Data entries:
####################

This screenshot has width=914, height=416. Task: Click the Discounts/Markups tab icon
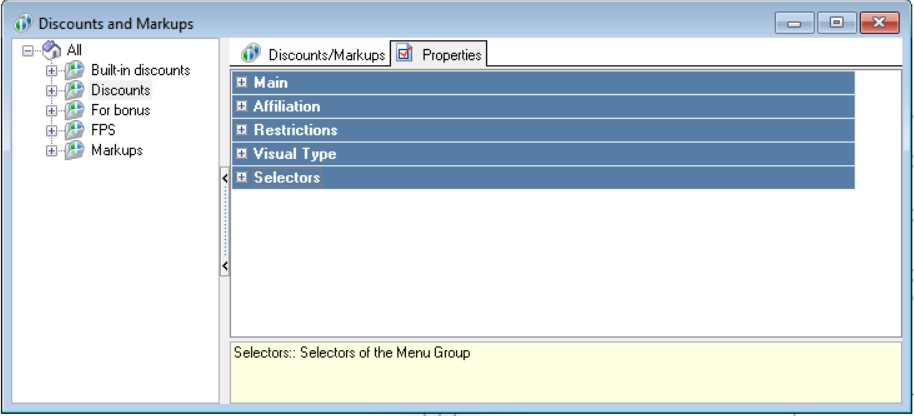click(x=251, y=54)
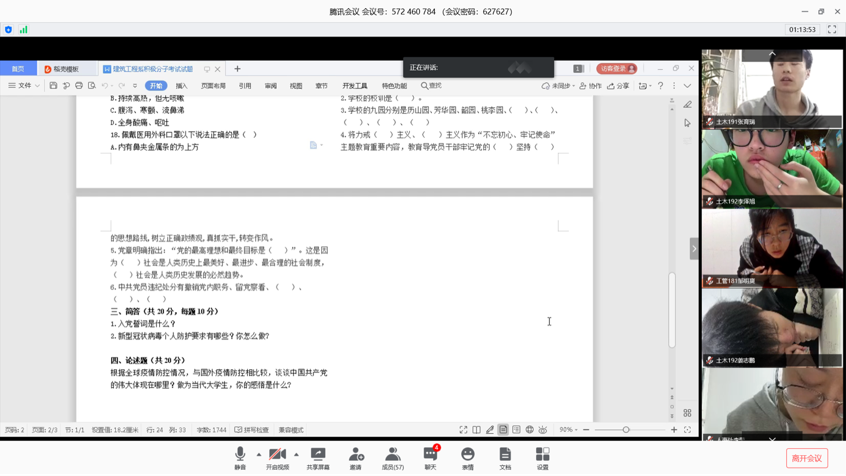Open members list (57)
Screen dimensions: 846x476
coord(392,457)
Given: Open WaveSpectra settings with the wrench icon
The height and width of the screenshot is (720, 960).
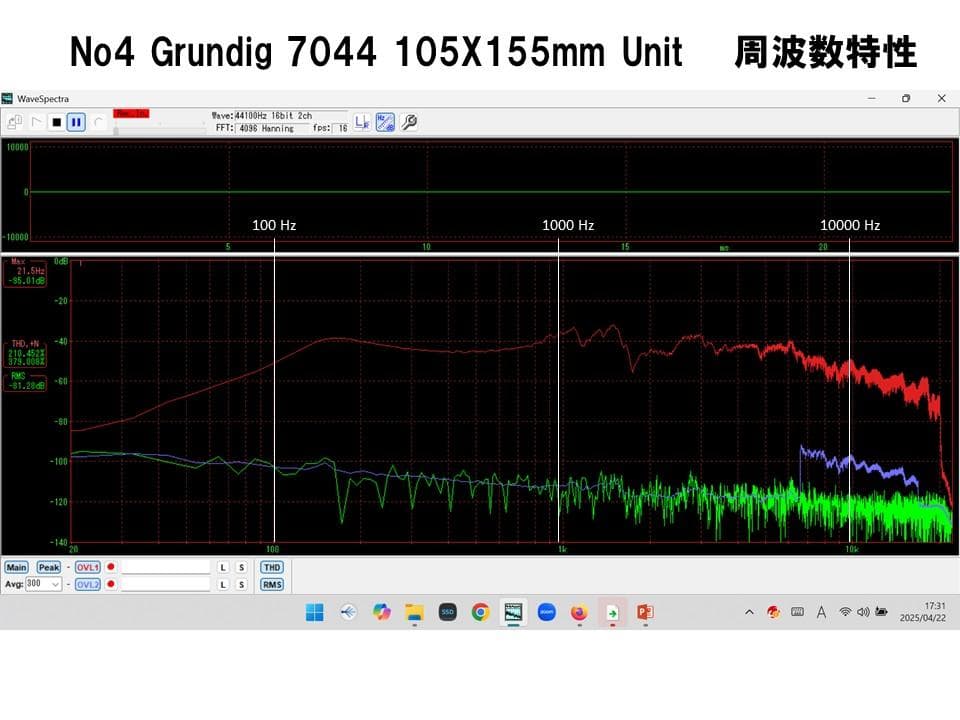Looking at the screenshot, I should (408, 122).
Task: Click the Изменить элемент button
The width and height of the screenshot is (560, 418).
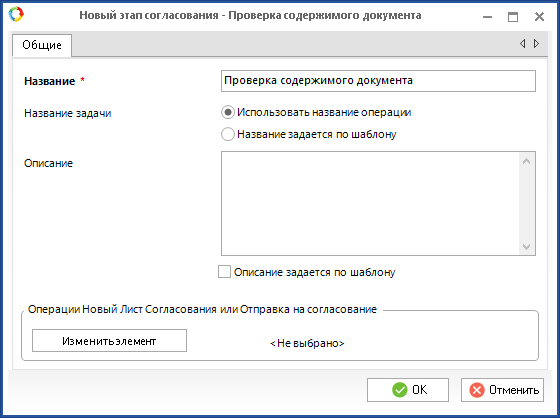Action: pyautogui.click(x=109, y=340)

####################

**Exercise instructions:** Print every line above exactly. Leave the pictures out.

**Response to this task:**
This screenshot has width=914, height=416. Task: Click the Discounts/Markups tab icon
click(x=251, y=54)
Open members list (57)
Screen dimensions: 846x476
coord(392,457)
Given: Open WaveSpectra settings with the wrench icon
The height and width of the screenshot is (720, 960).
Looking at the screenshot, I should (408, 122).
Task: Click the Изменить элемент button
The width and height of the screenshot is (560, 418).
Action: pyautogui.click(x=109, y=340)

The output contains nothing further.